1000 Bombs Versus 1: Which Is Strategically More Effective?
the US and Israel are launching massive attacks every night and Iran can launch very few. Ipso facto the US and Israel are “winning”.
If only it were so easy. The metrics do not actually tell you what Hegseth and Caine want them to.
What we see is that Iran does not need to match the US and Israel, indeed it cannot hope to do so. All Iran needs to do is convince the world’s shipping bodies, insurance companies, and markets, that it can successfully launch one bomb—and that alone seems enough for them to fight their war for now.
And last night the Iranians launched one such bomb to put the world on notice.
In comparison to massive US and Israeli fires, Iran had one hit last night—though that one hit arguably has the same strategic effect of all the bombs dropped by the US and Israel at the same time. The Iranians sent one of their simple drones and it hit a oil tanker off the coast of Dubai.
The vessel hit was a tanker called Al Salmi, and it was fully laden with 2 million barrels of fuel for export. With oil hovering just at or over $100 a barrel, that load alone was worth approximately $200,000,000—and the ship itself was worth almost as much. Building a new supertanker, classified as a Very Large Crude Carrier (VLCC) costs about $130,000,000 these days. Buying won already built can cost even more as there is demand—some are being listed at almost $150,000,000.
So the load that the Iranians hit with that one bomb was valued somewhere close to $350,000,000. If oil prices continue to rise, it could be considerably more than this.
If the Iranians launched three successful attacks per night on VLCCs, that would be around $1 billion in ships and cargo damaged. At present, btw, there are somewhere between 200-300 tankers stuck in the Gulf (with many more that would have liked to get in and get there loads). So we are talking about a traffic worth hundreds of billions of dollars a day, trillions over weeks and months. If that traffic cannot be insured and protected, it cannot sail.

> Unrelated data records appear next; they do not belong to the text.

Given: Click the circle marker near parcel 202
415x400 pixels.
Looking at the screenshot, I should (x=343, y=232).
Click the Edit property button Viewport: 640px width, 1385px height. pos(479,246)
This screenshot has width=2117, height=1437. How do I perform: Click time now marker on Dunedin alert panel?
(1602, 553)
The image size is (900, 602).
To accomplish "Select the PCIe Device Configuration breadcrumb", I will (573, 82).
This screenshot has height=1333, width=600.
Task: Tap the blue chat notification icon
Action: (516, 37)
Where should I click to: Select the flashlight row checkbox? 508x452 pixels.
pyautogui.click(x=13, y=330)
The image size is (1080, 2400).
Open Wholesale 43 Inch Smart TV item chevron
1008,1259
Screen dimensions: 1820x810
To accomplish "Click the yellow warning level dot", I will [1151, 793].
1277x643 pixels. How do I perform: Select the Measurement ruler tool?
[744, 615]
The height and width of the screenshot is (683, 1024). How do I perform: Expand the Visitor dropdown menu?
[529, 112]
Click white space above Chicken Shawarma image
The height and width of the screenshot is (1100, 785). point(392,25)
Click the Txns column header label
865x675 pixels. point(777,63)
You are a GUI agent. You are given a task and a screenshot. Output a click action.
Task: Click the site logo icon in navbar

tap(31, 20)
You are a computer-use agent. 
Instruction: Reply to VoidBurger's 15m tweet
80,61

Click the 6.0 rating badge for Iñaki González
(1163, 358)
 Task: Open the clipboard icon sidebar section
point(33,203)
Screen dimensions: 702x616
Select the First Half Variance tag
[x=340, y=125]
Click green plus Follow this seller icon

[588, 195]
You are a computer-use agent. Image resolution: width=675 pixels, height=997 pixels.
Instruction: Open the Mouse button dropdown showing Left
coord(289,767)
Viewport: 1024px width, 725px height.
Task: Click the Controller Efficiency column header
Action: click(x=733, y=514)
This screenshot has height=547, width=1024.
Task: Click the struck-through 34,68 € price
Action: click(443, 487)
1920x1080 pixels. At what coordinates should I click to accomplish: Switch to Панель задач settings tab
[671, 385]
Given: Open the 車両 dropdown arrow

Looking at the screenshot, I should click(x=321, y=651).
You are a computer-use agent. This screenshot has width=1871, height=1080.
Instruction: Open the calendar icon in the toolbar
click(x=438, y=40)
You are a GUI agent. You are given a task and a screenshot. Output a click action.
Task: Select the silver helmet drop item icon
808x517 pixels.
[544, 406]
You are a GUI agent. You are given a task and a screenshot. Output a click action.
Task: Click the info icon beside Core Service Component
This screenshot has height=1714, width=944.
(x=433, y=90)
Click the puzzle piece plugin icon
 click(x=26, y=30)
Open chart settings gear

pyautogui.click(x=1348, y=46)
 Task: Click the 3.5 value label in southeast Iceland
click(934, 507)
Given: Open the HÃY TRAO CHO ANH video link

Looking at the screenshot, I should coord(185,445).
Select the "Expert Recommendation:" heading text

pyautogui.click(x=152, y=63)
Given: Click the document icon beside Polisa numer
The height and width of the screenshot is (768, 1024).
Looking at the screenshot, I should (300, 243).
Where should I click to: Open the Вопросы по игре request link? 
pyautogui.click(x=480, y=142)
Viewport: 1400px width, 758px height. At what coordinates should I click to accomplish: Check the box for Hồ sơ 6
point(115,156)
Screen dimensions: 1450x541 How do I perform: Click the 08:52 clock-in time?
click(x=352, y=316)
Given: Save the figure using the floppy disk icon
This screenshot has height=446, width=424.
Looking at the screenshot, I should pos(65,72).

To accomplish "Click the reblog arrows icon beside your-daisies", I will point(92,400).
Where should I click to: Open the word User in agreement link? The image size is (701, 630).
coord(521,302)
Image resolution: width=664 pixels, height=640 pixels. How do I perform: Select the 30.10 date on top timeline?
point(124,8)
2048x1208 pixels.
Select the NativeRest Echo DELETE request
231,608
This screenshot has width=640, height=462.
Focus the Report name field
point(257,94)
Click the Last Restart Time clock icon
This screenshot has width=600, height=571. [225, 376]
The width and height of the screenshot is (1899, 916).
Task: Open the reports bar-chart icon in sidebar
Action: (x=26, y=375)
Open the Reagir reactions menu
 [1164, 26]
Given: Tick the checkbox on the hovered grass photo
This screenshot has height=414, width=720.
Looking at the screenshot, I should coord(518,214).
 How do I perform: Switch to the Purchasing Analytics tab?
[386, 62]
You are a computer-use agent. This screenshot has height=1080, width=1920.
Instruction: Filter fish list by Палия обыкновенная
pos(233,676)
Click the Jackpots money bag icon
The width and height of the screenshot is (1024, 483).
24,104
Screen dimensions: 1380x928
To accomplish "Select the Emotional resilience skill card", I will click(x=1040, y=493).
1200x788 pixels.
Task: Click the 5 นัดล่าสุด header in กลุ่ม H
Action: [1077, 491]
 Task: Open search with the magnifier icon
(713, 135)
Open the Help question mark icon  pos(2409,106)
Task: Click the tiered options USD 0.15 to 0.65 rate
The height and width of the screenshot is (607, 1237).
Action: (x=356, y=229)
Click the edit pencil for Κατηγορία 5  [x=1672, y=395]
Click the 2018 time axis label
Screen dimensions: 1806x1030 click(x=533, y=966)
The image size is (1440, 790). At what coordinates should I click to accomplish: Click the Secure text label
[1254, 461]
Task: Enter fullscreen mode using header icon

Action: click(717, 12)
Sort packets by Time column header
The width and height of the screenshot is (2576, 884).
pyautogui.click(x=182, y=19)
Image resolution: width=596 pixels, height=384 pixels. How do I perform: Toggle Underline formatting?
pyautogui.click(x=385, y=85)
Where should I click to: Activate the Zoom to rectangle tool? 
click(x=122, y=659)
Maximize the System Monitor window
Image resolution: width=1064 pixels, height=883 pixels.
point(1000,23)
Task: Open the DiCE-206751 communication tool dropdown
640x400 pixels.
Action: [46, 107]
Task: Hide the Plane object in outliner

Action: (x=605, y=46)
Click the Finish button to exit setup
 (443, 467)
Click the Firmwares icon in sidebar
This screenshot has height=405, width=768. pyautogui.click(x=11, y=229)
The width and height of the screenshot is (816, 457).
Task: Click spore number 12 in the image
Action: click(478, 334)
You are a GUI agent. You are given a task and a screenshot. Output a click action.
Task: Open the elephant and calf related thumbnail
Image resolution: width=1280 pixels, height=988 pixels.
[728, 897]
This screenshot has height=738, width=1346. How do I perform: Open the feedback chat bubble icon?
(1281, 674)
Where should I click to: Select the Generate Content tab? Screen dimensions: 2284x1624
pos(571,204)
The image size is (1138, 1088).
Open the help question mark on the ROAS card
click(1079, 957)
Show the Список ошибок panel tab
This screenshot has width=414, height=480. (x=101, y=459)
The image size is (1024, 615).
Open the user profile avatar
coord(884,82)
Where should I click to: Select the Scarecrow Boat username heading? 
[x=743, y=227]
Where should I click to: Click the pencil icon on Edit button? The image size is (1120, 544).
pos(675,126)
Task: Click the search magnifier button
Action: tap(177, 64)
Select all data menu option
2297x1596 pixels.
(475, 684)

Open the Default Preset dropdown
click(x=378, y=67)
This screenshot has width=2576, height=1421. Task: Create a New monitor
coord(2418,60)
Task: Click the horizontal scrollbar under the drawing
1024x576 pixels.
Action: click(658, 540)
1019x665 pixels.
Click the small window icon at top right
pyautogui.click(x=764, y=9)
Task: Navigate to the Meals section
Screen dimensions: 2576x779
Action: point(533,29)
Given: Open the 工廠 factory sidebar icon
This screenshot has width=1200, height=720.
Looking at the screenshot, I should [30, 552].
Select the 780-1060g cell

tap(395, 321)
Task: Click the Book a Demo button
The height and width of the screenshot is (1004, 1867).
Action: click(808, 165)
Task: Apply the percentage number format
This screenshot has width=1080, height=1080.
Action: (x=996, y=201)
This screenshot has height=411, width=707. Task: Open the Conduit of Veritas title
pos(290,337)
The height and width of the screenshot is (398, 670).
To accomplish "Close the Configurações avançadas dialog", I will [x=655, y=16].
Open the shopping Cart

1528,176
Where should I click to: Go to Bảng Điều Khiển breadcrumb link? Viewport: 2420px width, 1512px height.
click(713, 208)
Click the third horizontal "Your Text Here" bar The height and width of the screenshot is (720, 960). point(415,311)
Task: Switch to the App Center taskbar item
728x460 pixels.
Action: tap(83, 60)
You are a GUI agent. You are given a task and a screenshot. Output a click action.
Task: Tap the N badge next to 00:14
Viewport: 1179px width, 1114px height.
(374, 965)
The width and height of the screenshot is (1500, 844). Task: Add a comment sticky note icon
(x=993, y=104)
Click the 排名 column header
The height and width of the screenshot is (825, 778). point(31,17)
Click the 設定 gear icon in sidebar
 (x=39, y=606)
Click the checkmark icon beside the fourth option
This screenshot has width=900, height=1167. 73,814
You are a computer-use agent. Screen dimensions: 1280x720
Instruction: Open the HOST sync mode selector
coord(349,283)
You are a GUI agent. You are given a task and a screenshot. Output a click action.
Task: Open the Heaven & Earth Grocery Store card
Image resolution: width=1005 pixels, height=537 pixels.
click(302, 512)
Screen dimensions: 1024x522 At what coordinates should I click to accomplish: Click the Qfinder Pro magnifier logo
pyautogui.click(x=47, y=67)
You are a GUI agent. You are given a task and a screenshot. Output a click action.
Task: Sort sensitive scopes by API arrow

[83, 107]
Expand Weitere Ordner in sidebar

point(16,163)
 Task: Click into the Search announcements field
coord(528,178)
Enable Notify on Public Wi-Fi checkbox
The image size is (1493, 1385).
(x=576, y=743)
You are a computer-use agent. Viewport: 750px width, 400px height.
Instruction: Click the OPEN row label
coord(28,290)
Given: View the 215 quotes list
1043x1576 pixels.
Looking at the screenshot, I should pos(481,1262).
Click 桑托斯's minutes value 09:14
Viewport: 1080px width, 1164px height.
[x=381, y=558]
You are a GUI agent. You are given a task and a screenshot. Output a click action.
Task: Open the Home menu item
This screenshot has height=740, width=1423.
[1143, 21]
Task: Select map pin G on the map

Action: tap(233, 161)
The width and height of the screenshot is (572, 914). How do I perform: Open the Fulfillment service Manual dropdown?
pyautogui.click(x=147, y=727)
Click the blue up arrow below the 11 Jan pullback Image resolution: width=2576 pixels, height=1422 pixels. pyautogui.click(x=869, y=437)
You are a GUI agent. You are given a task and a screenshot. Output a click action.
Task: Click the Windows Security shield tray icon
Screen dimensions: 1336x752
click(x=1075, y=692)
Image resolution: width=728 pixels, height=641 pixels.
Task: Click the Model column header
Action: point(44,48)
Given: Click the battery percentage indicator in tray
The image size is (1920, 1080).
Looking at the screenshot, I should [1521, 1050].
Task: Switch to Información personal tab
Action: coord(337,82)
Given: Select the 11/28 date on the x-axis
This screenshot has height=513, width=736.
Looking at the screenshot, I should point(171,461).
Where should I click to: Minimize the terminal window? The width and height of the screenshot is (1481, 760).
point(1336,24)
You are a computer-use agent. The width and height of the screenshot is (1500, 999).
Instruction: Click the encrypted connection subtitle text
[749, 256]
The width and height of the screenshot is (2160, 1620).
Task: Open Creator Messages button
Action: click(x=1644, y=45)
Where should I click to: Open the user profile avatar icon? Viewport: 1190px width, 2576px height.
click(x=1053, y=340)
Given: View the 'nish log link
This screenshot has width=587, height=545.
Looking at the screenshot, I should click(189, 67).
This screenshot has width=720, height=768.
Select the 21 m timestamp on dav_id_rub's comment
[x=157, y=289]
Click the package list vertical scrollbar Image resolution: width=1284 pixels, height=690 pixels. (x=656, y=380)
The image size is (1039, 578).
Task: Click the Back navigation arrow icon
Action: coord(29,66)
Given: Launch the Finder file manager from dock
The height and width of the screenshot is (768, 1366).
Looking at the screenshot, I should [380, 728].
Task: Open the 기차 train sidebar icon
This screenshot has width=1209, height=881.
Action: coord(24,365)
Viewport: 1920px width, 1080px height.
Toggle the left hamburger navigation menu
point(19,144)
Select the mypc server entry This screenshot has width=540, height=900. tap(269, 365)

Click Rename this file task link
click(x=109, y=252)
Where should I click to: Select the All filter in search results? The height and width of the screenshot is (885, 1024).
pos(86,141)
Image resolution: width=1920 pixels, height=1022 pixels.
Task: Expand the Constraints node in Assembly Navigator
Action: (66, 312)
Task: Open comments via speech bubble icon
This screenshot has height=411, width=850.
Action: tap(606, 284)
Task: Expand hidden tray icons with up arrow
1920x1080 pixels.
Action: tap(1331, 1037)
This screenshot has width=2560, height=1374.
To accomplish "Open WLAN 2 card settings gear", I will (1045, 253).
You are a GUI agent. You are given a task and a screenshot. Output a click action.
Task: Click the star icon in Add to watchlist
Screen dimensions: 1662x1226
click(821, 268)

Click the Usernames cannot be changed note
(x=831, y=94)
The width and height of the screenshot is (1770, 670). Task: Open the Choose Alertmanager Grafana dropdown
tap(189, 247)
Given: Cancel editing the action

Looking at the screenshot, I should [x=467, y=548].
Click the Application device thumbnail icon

So that is the dilemma that the US faces. It does not need to simply bomb Iran. It needs to be able to stop the Iranians from threatening world shipping in the Gulf. So far, for all of its air superiority, it cannot do that. And if that dynamic does not change, Iran has a stranglehold over much of the world economy—no matter how many golden statues of victory Donald Trump builds of himself.